All villagers sing and dance in praise of the local perennial banyan tree and share their aspiration for peace and prosperity. Then they fetch water from an old well to fill water tanks at home.
They believe that the holy water source will bring them good luck and success in the new year.
Tet begins on the 27th day of the 12th month. Everyone is busier than normal. They refurbish the kitchen and use the new area to prepare food for Tet. Dinh Van Luan, in Ba Vi, said that on the 27th, the man in the house arranges worship items on the ancestral altar.
“The altar must be solemnly decorated with a peach blossom branch, two sugarcanes, a tray of 5 fruits, and confectionaries. We believe that genies and the Jade Emperor protect human beings and uphold our ancestor’s worship rituals.”
Before Tet the San Diu in Dong Hung commune, Bac Giang province, distill rice wine to invite guests during spring festival.
On the first day of the New Year, San Diu people take water from spring to cook sweet soup to worship their ancestors. They don’t eat meat on the first day of the year but only sweet rice and green bean soup.
Pham Tho Doan, an official of Dong Hung commune, said, “With the government’s support we have established Soong Co Club to help restore and promote our group’s culture. Tet is the biggest celebration of the year and our traditional customs have been revitalized.”
The Mong in Can Chu Phin, Lung Cu, and Khau Vai communes in Ha Giang province celebrate Tet in the 12th lunar month. Tet is the time for relaxation, family reunions, and festive activities and for young people to make friends and find a partner.

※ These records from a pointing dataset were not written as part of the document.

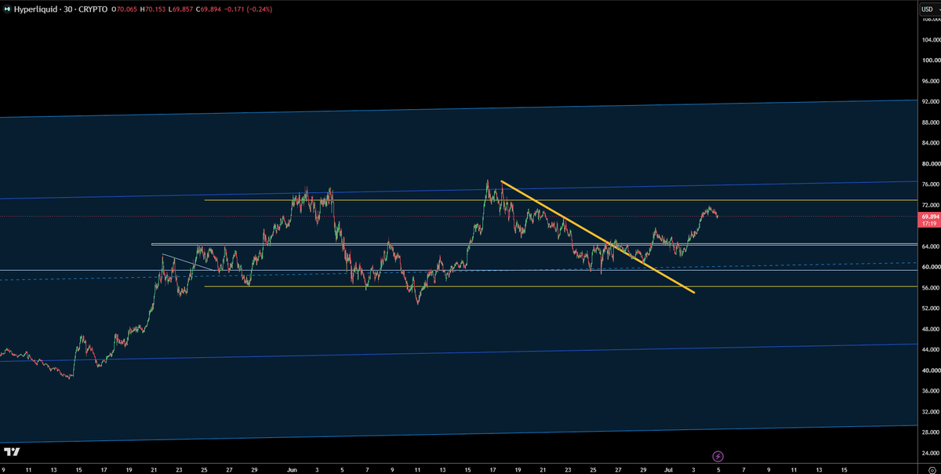Select the short thin white trendline

pos(187,263)
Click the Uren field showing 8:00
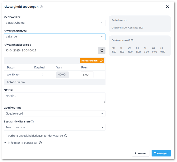The image size is (177, 162). pos(87,75)
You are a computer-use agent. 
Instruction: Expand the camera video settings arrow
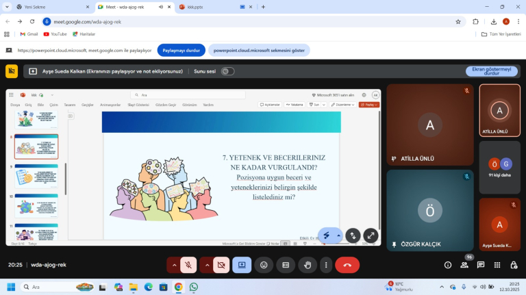click(207, 265)
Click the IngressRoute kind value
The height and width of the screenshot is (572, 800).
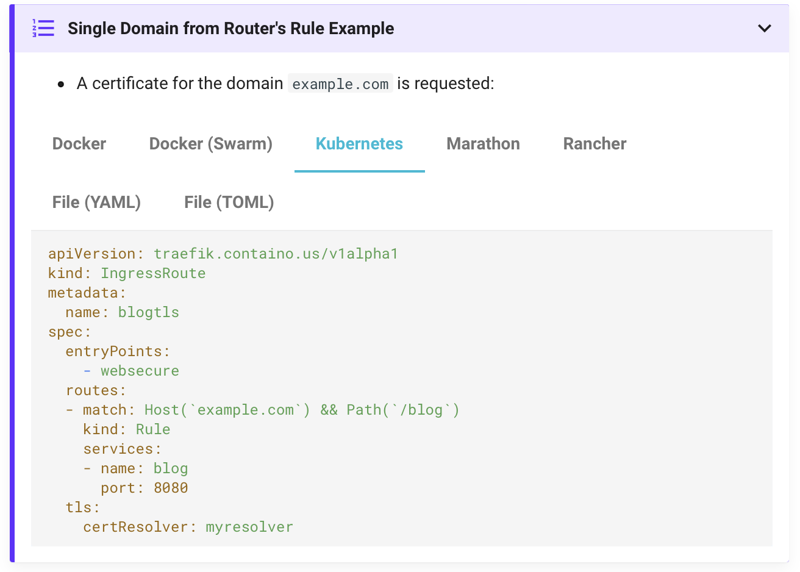coord(153,273)
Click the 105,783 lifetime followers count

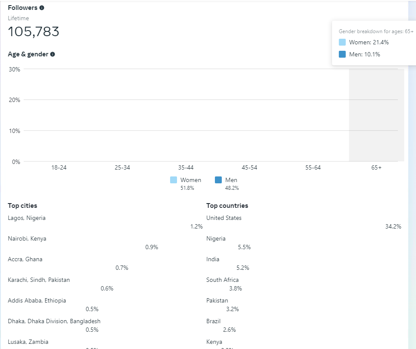(x=34, y=31)
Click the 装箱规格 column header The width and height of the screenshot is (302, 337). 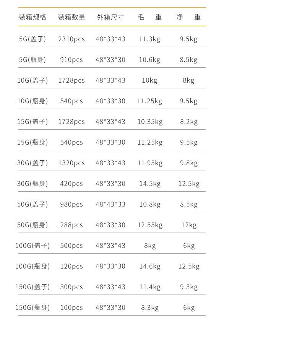pyautogui.click(x=32, y=17)
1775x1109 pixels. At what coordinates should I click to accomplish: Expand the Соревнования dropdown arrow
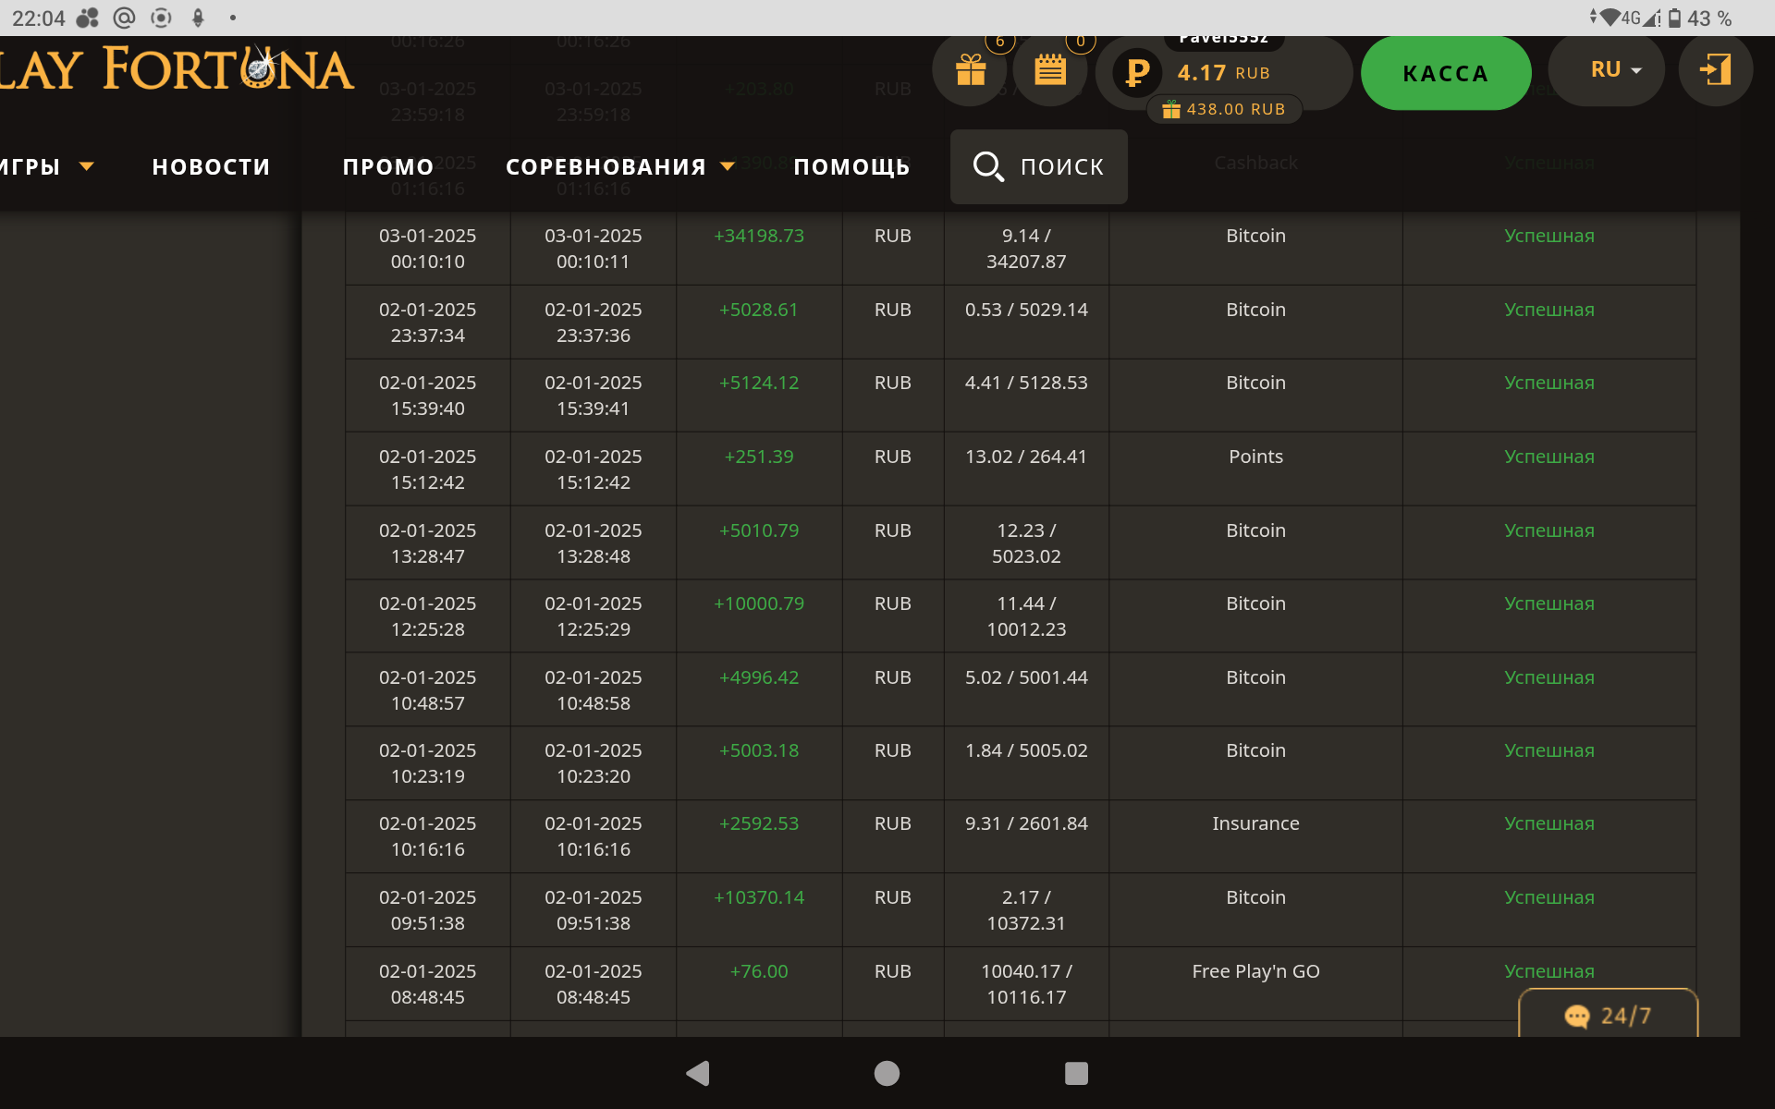tap(728, 166)
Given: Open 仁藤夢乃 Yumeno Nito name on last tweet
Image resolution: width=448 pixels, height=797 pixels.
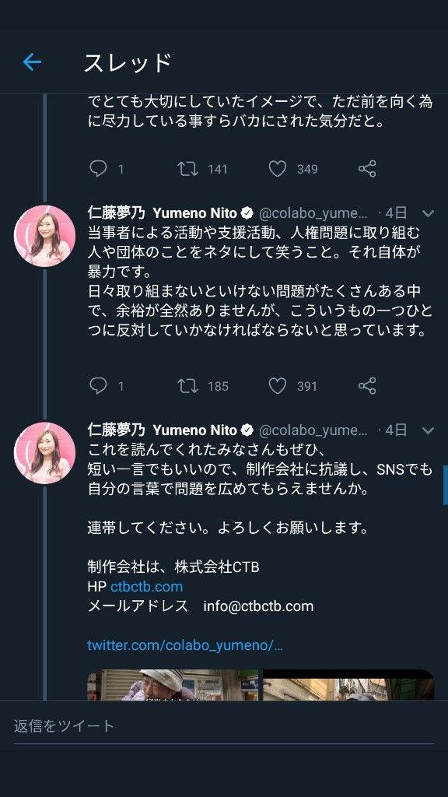Looking at the screenshot, I should pos(163,430).
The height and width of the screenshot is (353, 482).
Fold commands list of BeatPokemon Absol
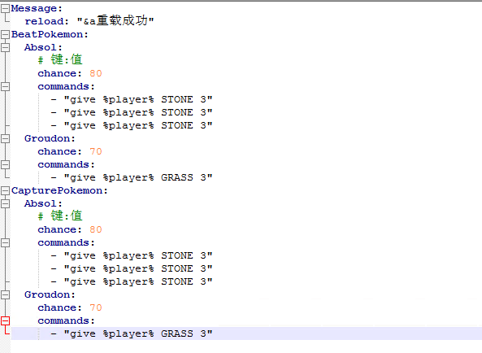[x=5, y=86]
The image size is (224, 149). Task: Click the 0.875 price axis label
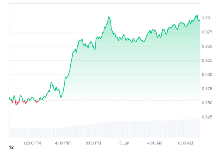[x=207, y=89]
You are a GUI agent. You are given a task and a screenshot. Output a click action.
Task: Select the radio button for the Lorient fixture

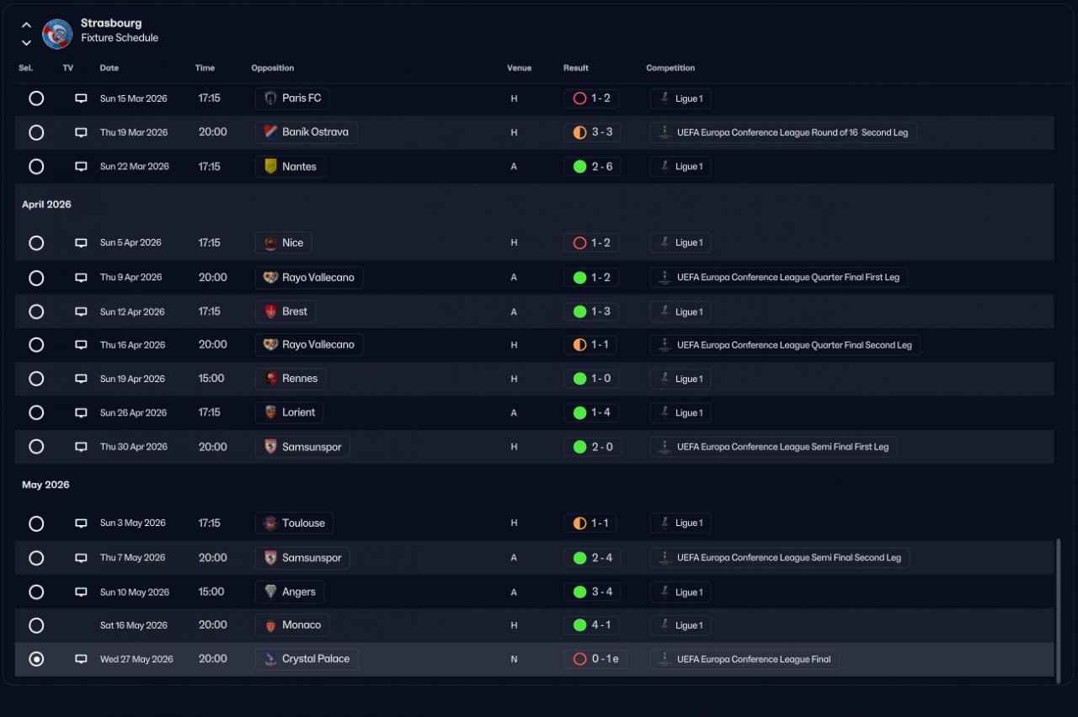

Tho Chi Ria, a Mong man in Can Chu Phin commune, said, “In preparation for Tet, we have to collect enough wood for fuel for a month. We also store grass for cows enough for a week while we go to the festival. After the Tet month, we resume our work.”
On the last day of the lunar year the Mong glue silver votive money on farm tools to thank them for helping people grow rice, maize, and corn. All farm tools are placed below the altar to enjoy Tet like people.
On the New Year’s Eve, all family members stay awake. Old people recite epics and stories of their ancestors to teach their children of family traditions.